◆ **Instructions to follow**:
Find and copy every line in the records that includes the string "Galerie".

◆ **Source information**:
==============================

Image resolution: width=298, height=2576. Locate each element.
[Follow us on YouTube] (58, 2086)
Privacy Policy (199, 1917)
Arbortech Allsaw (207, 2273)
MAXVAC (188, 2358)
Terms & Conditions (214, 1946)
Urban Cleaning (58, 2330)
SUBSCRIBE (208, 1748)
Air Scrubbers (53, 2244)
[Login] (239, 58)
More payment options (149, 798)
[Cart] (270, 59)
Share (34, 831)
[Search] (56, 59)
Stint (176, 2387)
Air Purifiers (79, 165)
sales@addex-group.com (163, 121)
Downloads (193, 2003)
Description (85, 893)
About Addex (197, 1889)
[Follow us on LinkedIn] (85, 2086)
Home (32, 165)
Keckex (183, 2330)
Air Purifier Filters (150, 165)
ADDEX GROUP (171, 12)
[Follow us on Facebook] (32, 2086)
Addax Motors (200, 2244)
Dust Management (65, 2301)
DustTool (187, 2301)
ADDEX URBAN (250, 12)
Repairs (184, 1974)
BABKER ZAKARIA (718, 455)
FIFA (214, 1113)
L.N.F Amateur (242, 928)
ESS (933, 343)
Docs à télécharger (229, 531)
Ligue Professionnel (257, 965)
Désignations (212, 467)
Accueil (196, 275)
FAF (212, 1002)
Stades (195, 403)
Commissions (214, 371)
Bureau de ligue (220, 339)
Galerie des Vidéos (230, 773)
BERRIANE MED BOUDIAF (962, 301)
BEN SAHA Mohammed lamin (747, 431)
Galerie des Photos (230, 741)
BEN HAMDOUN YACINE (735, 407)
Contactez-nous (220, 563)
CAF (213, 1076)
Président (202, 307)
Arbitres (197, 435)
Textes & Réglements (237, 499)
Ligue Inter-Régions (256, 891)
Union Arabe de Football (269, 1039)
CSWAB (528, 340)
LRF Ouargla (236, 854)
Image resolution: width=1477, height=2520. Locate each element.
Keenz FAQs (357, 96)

==============================

◆ **Completed exercise**:
Galerie des Vidéos (230, 773)
Galerie des Photos (230, 741)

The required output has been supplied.